The expected output is exactly the lines below, starting at the line with "Task: Open the meeting details info icon" and ending at the line with "327x184 pixels.", both included; no other line belongs in it.

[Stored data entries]
┏━━
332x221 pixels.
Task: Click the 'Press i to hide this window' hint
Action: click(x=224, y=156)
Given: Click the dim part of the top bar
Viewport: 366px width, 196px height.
┗━━
┏━━
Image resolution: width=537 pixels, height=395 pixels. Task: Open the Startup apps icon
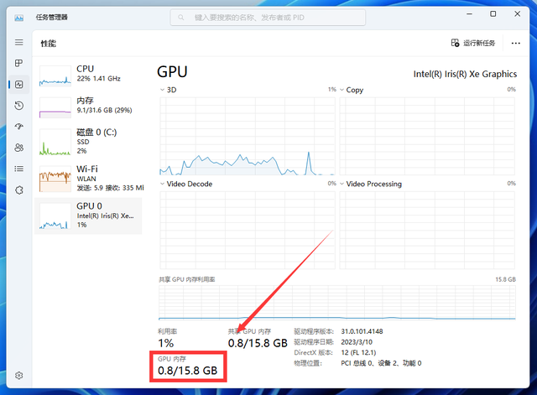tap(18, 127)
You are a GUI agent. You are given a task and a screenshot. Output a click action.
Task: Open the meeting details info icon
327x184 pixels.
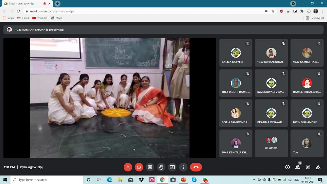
┗━━
Response to this exercise:
Task: Open the meeting details info icon
327x184 pixels.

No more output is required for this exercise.